Multistable inflatable origami structures at the metre scale

Nature. 2021 Apr;592(7855):545-550. doi: 10.1038/s41586-021-03407-4. Epub 2021 Apr 21.


From stadium covers to solar sails, we rely on deployability for the design of large-scale structures that can quickly compress to a fraction of their size1-4. Historically, two main strategies have been used to design deployable systems.

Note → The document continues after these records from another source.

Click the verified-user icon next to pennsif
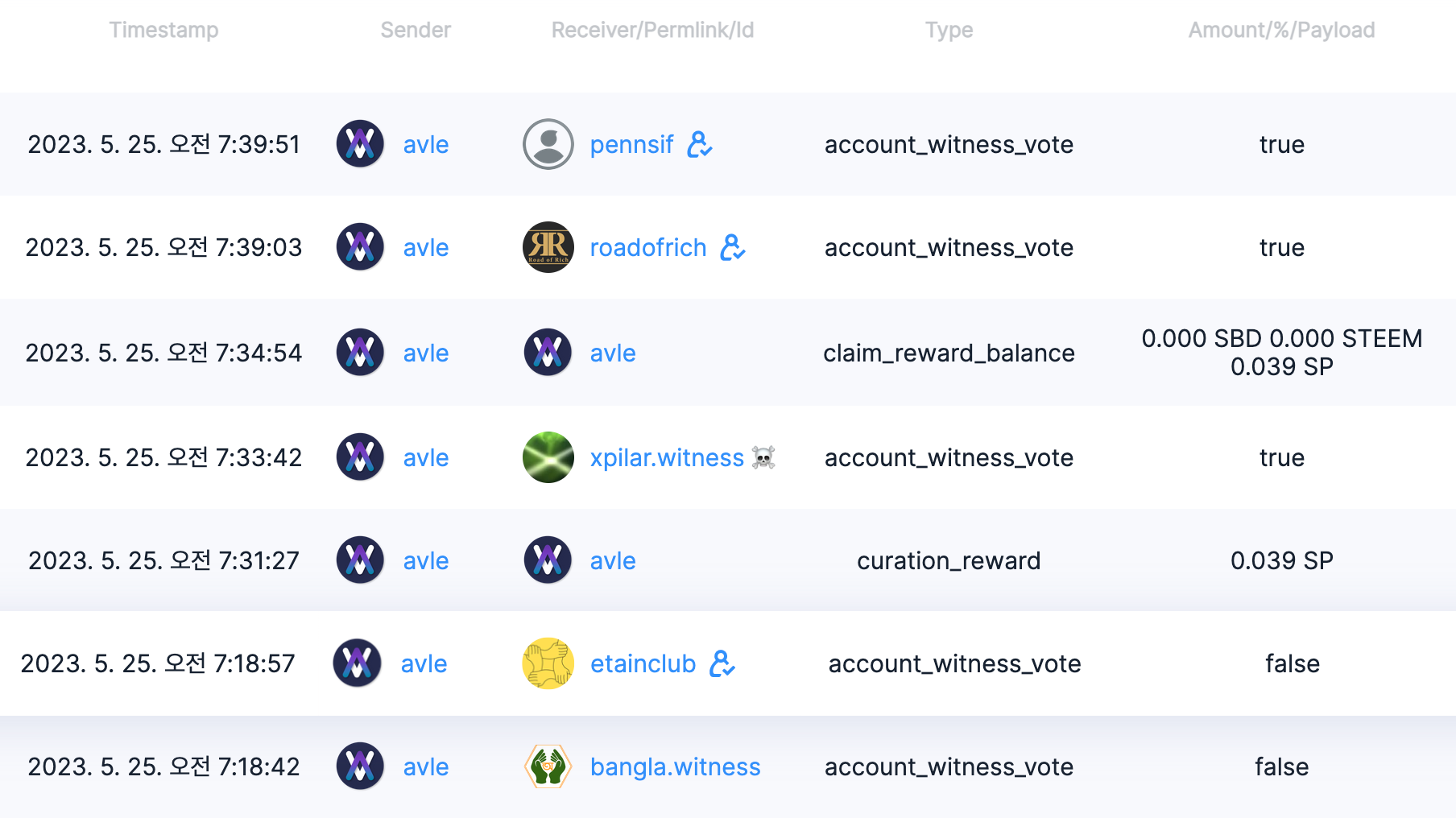This screenshot has height=818, width=1456. click(699, 145)
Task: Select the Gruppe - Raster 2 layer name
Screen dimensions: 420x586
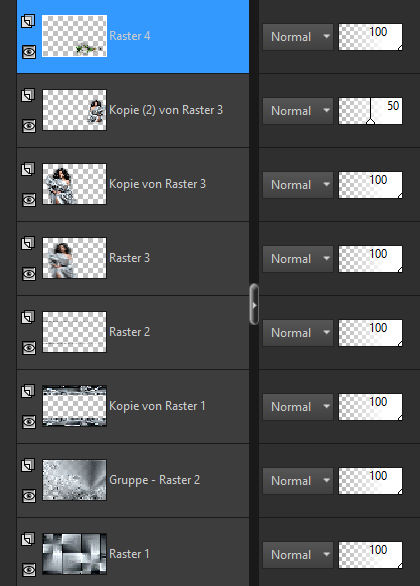Action: [154, 480]
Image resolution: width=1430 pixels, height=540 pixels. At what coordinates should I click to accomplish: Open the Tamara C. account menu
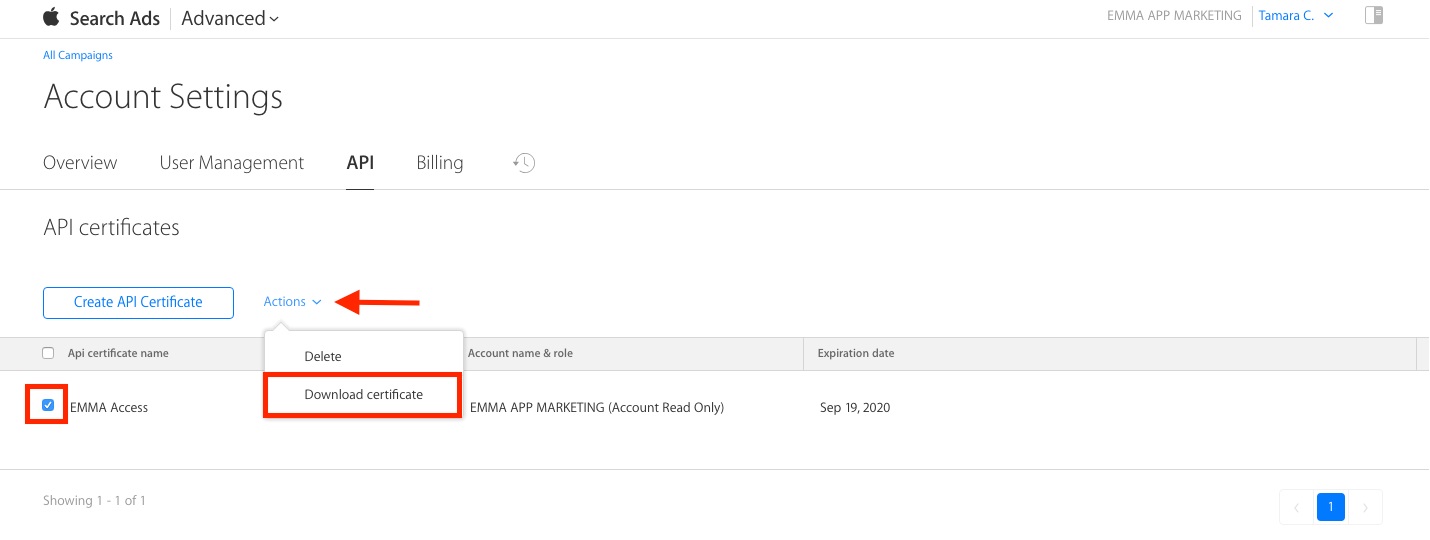pyautogui.click(x=1295, y=15)
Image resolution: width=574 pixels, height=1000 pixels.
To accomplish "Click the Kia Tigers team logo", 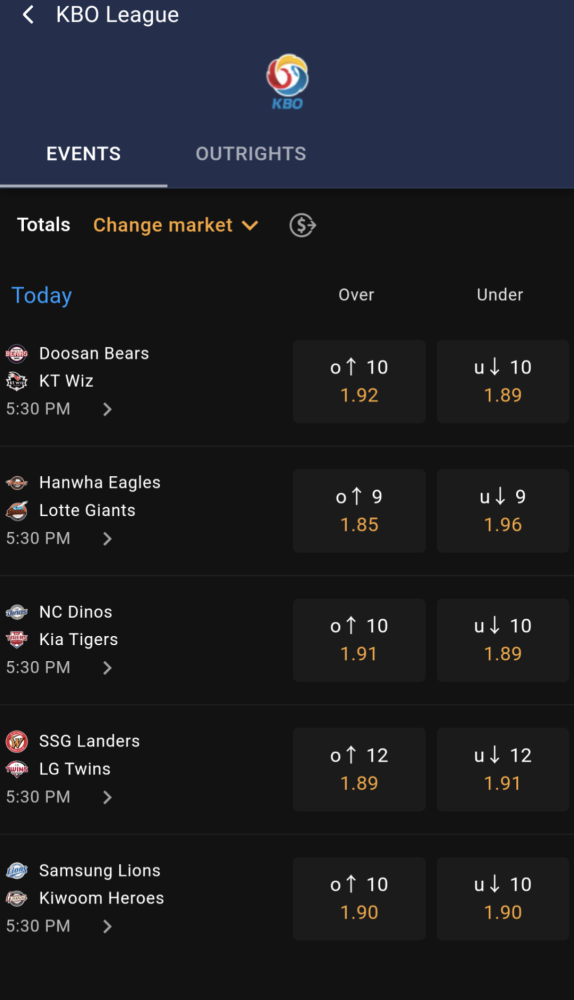I will click(17, 639).
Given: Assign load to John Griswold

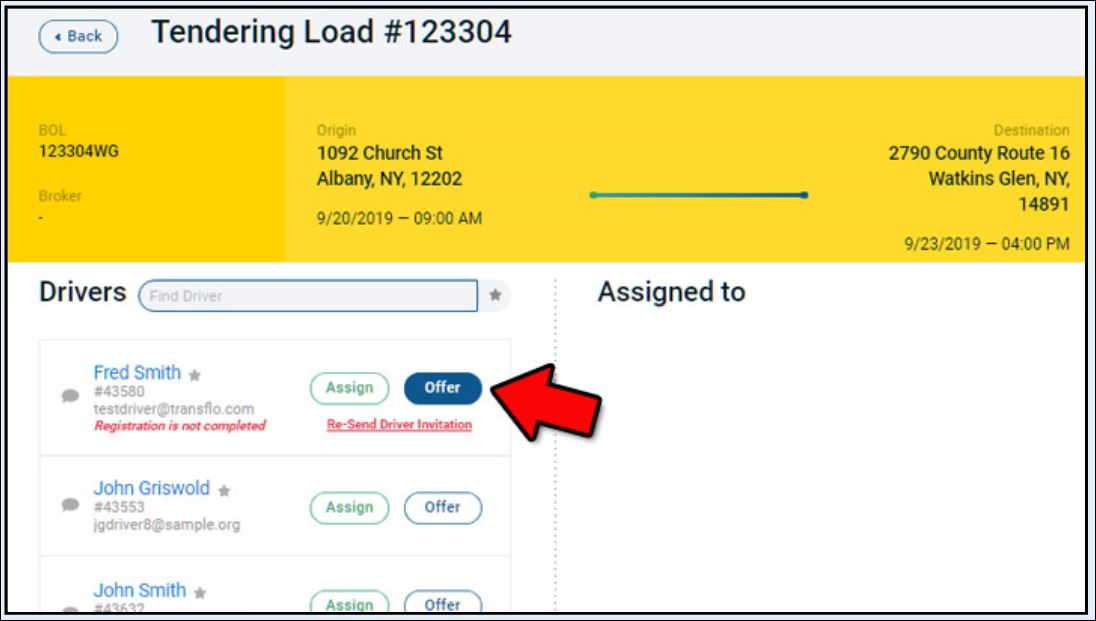Looking at the screenshot, I should point(349,508).
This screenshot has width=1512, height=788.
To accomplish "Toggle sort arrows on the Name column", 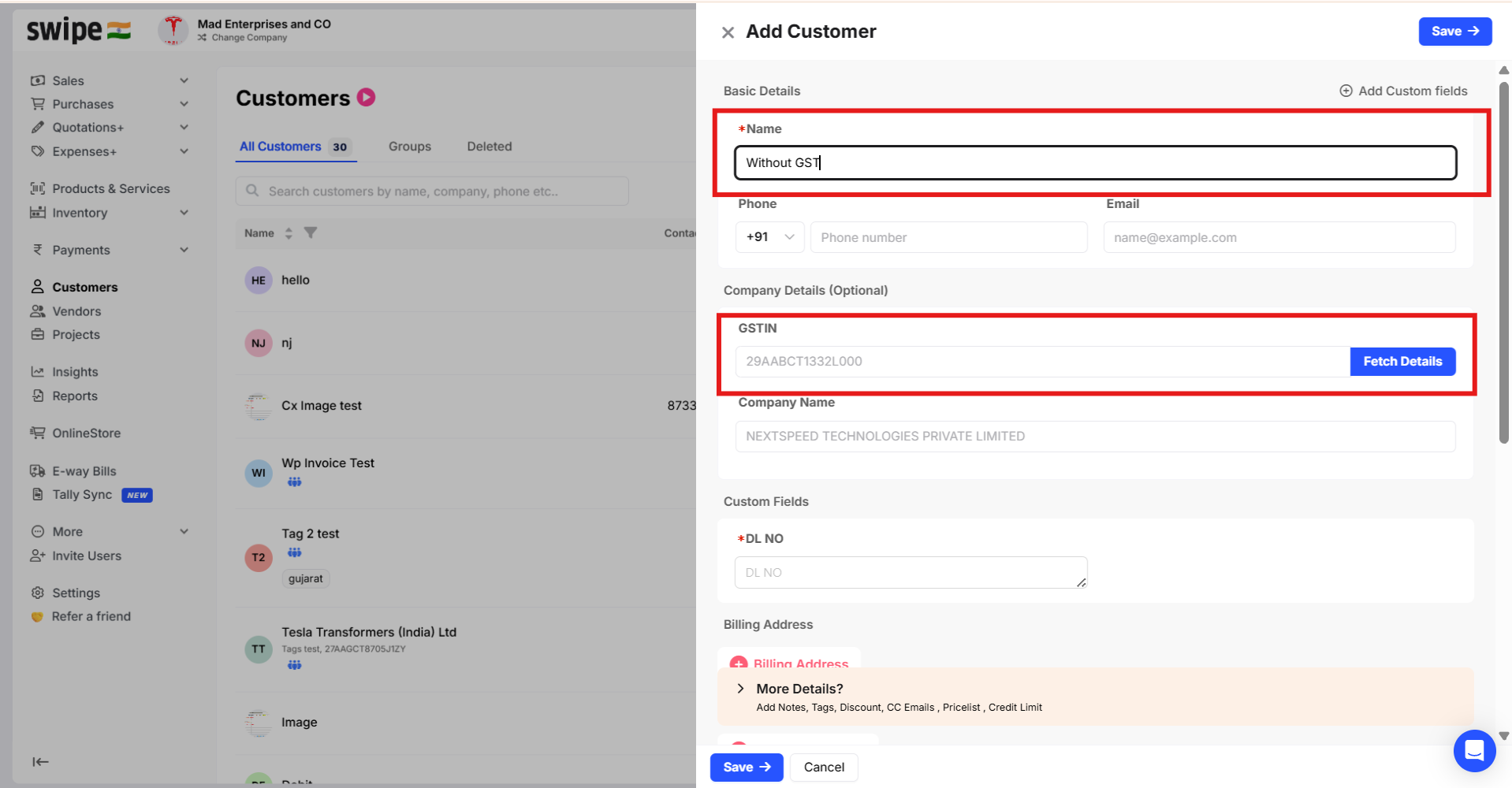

The first and most frequently used approach involves mechanisms comprising interconnected bar elements, which can synchronously expand and retract5-7, occasionally locking in place through bistable elements8,9. The second strategy makes use of inflatable membranes that morph into target shapes by means of a single pressure input10-12. Neither strategy, however, can be readily used to provide an enclosed domain that is able to lock in place after deployment: the integration of a protective covering in linkage-based constructions is challenging and pneumatic systems require a constant applied pressure to keep their expanded shape13-15. Here we draw inspiration from origami-the Japanese art of paper folding-to design rigid-walled deployable structures that are multistable and inflatable. Guided by geometric analyses and experiments, we create a library of bistable origami shapes that can be deployed through a single fluidic pressure input. We then combine these units to build functional structures at the metre scale, such as arches and emergency shelters, providing a direct route for building large-scale inflatable systems that lock in place after deployment and offer a robust enclosure through their stiff faces.